Le CIPRED travaille activement avec les communautés indigènes Tharu dans le parc national de Shuklaphanta, le parc national de Bardiya, la réserve naturelle de Koshi Tappu et les communautés indigènes Loba dans la zone de conservation de l'Annapurna au Népal. Le peuple Tharu, l'un des plus grands groupes indigènes du Népal, représente 6,2 % de la population. Cependant, de nombreuses communautés Tharu ont été gravement affectées par la création de parcs nationaux et de zones de conservation de la faune et de la flore, qui ont perturbé leur capacité à maintenir leurs moyens de subsistance traditionnels dans ces zones protégées. En conséquence, elles sont confrontées à de nombreux défis pour maintenir leurs systèmes de gouvernance coutumiers, leurs valeurs spirituelles et leurs pratiques culturelles. Déplacés de leurs terres ancestrales, ils sont contraints de vivre dans des campements éloignés, avec peu ou pas de terres agricoles, ce qui les oblige à lutter pour leur survie et à vivre au jour le jour. Chaque jour, les communautés Tharu vivent sous la menace constante d'attaques d'animaux sauvages, en particulier de tigres et d'éléphants. Il est tragique de constater qu'un nombre croissant de personnes sont mortes à la suite de ces attaques alors qu'elles travaillaient dans des fermes ou qu'elles ramassaient du fourrage dans les zones tampons, souvent sans recevoir de compensation équitable pour leurs pertes.

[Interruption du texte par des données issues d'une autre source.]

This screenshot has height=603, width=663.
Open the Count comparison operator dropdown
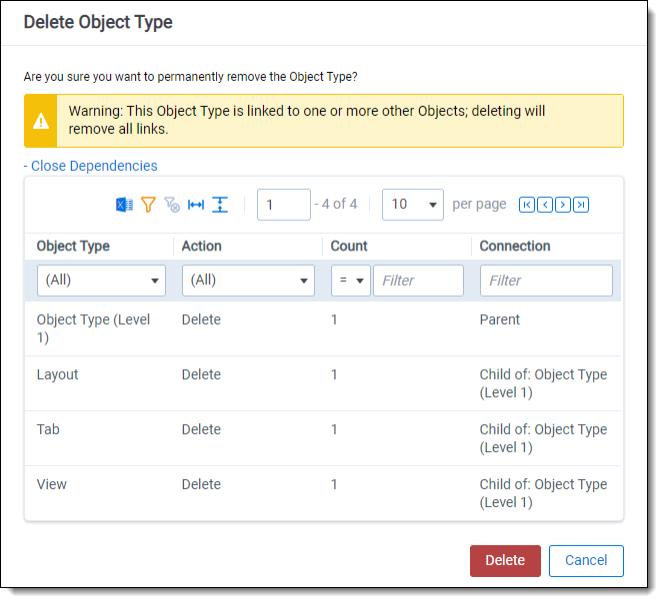pos(349,280)
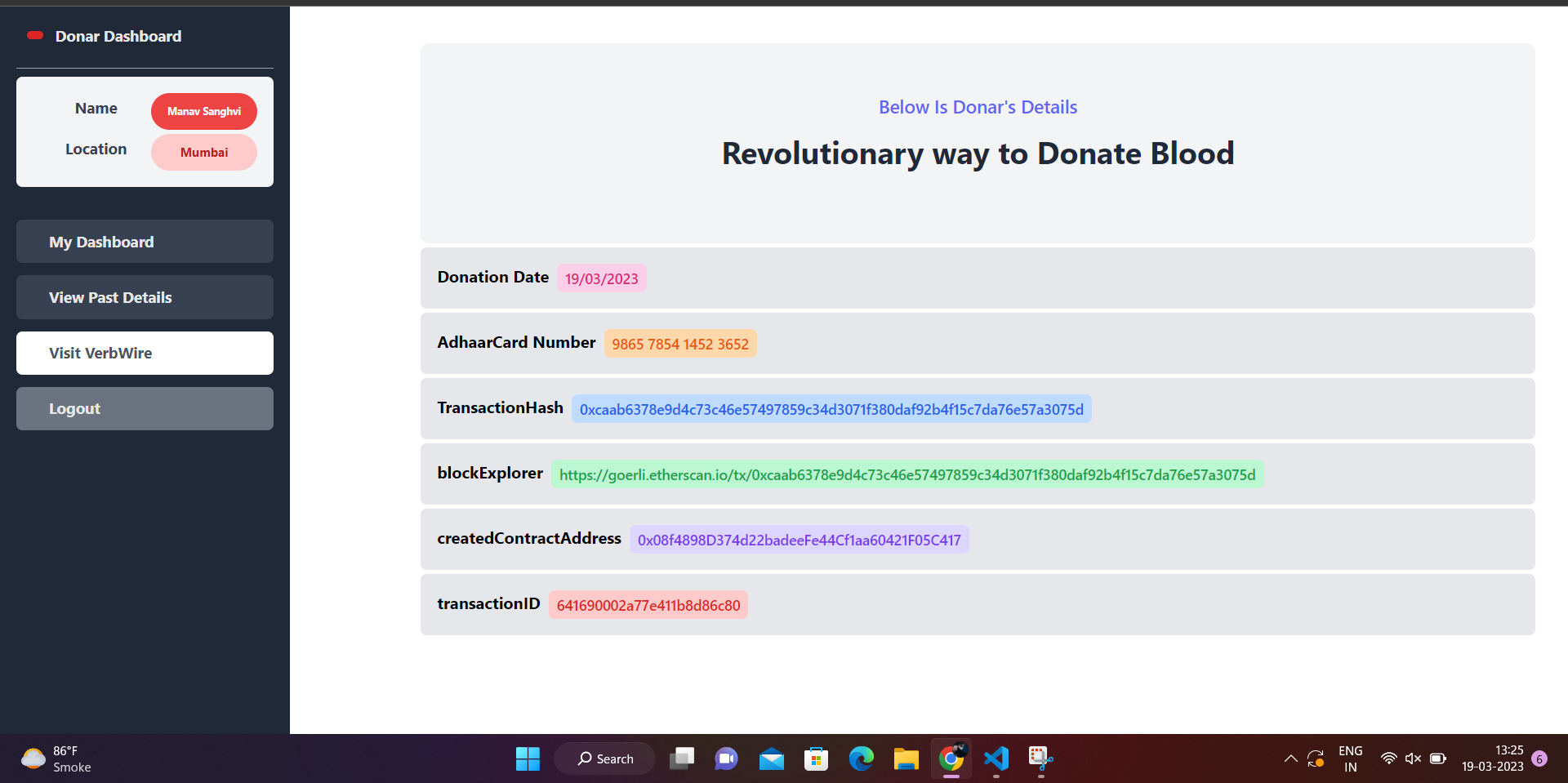
Task: Click the Logout button
Action: click(145, 408)
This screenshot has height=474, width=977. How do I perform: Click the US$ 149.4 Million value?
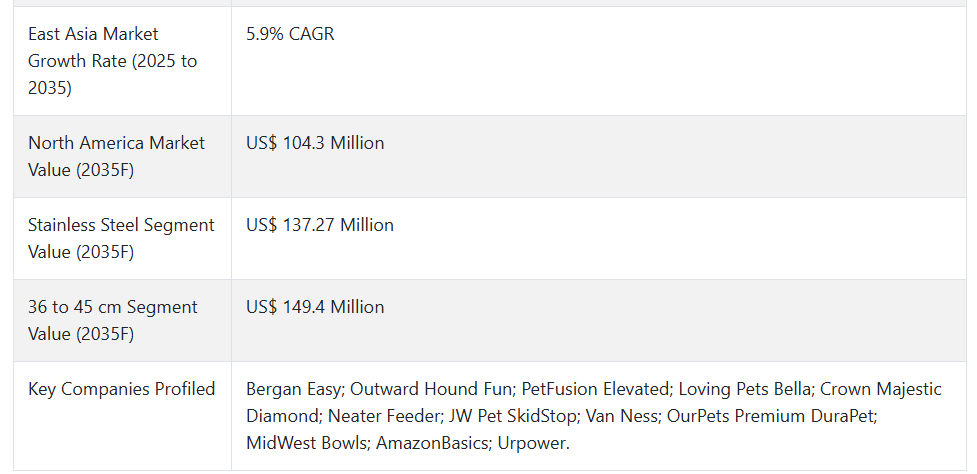tap(315, 307)
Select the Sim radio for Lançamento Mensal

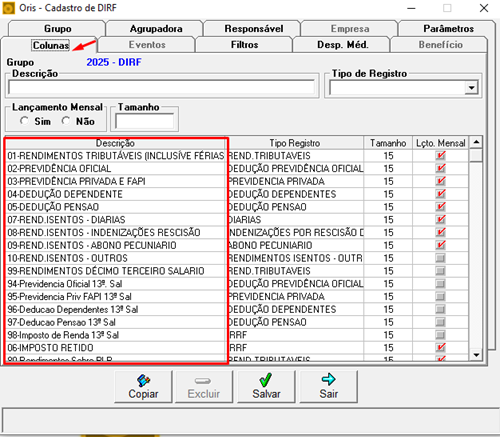tap(24, 121)
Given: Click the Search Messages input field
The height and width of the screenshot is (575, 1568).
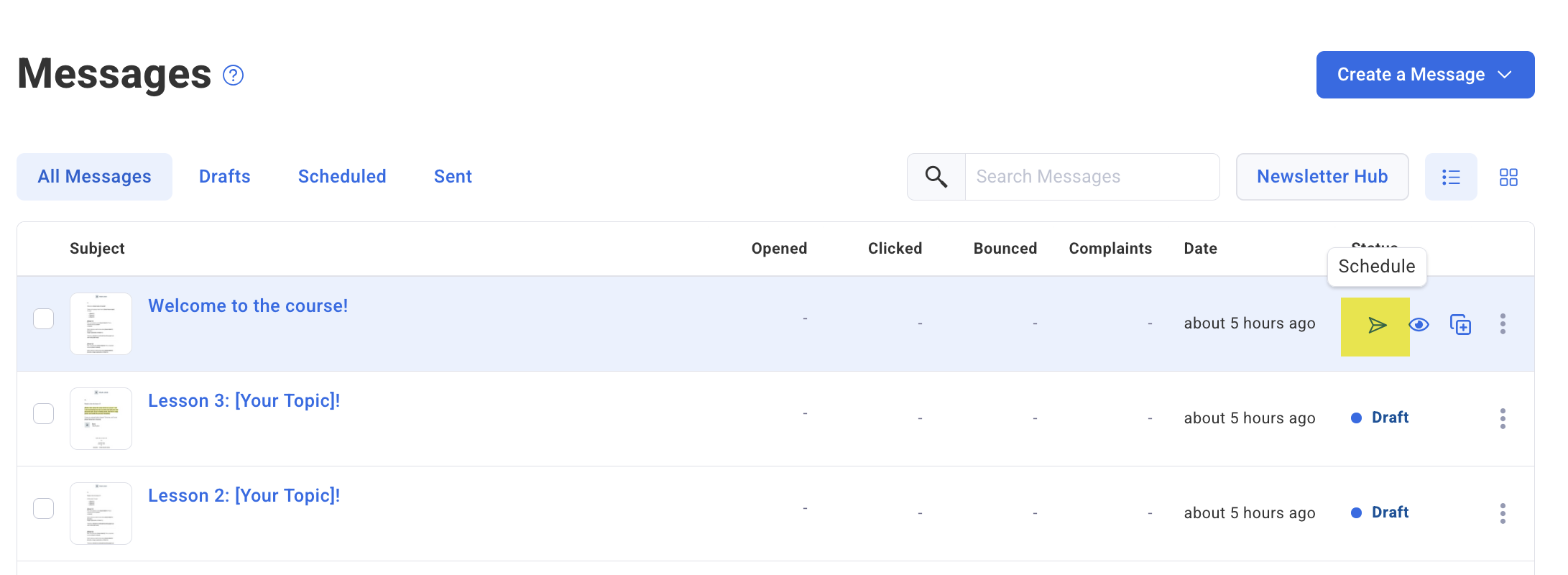Looking at the screenshot, I should (x=1092, y=177).

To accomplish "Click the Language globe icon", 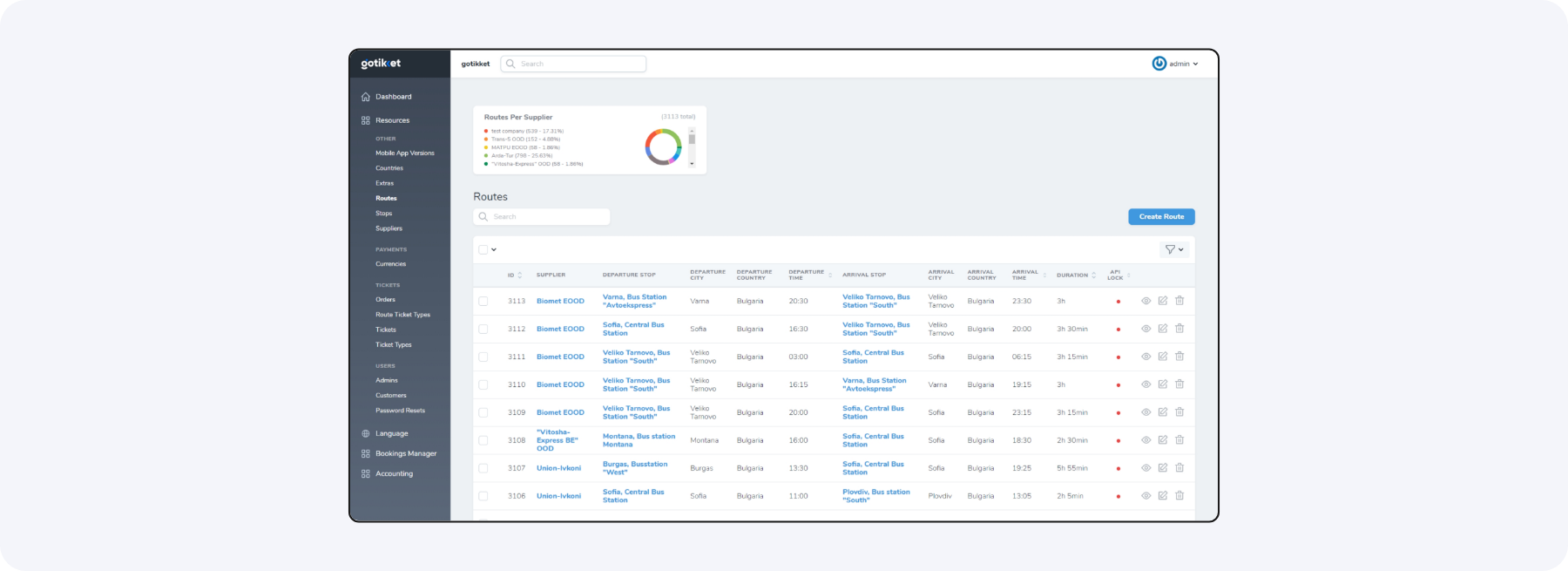I will tap(366, 433).
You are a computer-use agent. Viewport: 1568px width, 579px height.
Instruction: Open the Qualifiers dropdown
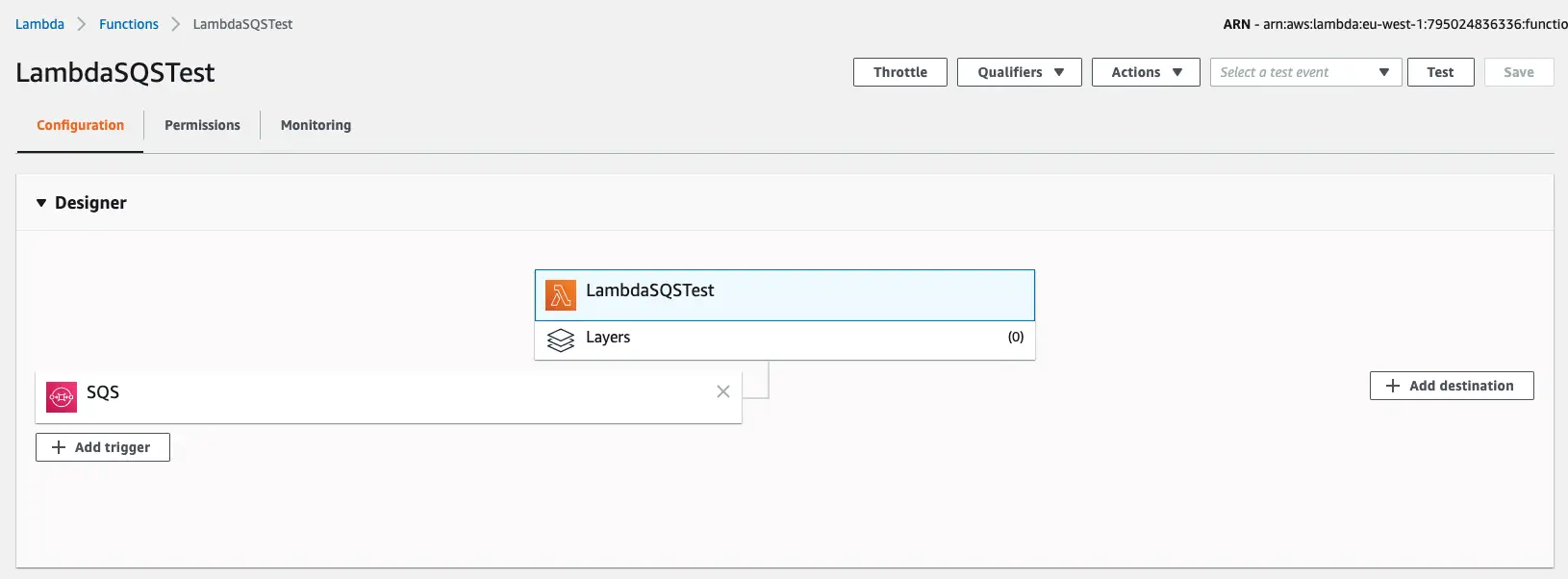pyautogui.click(x=1018, y=72)
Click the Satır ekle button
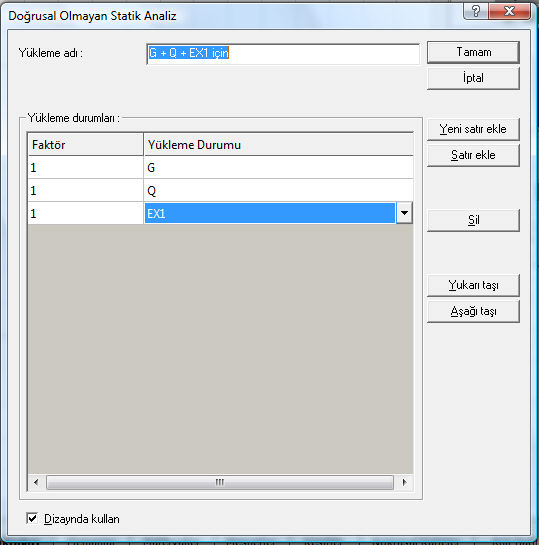Viewport: 539px width, 545px height. coord(473,155)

Le CIPRED a mené des recherches approfondies et s'est documenté pour recueillir les expériences vécues et les récits des communautés autochtones, en se concentrant sur des thèmes clés tels que les territoires et les ressources foncières, la gouvernance coutumière, les droits de l'homme, les connaissances traditionnelles, les pratiques culturelles, la participation significative, le consentement libre, préalable et éclairé, et les moyens de subsistance. Ces informations ont permis de soutenir la défense de politiques fondées sur des données probantes aux niveaux local et national, en promouvant une conservation basée sur les droits qui reconnaît les institutions coutumières, assure l'accès aux ressources, soutient les moyens de subsistance traditionnels, établit des mécanismes équitables de partage des bénéfices et garantit une compensation juste. En outre, le CIPRED a œuvré à l'autonomisation des anciens, des jeunes et des femmes autochtones, en renforçant le maintien de leurs institutions coutumières, de leurs compétences artisanales traditionnelles et de leurs entreprises autochtones. L'initiative a également impliqué des étudiants du programme de maîtrise en éducation et développement indigène (MIED) de l'université de Katmandou, qui ont participé à une étude de recherche sur la conservation basée sur les droits, abordée à travers les visions du monde indigènes, dans nos zones de projet.
Le CIPRED a organisé 20 formations et ateliers qui ont considérablement sensibilisé 733 chefs autochtones, jeunes, femmes et organismes concernés au rôle crucial des systèmes de gouvernance coutumière autochtones, en soulignant la nécessité de les promouvoir, de les protéger et de les reconnaître aux niveaux local et national. Grâce à ces activités, les dirigeants et les jeunes autochtones ont acquis la passion et la détermination nécessaires pour préserver leurs valeurs et leurs pratiques traditionnelles, en plaidant pour leur inclusion dans la réglementation et les plans de gestion prévus par la loi sur le DNPWC, malgré les défis permanents posés par le modèle de conservation de la forteresse.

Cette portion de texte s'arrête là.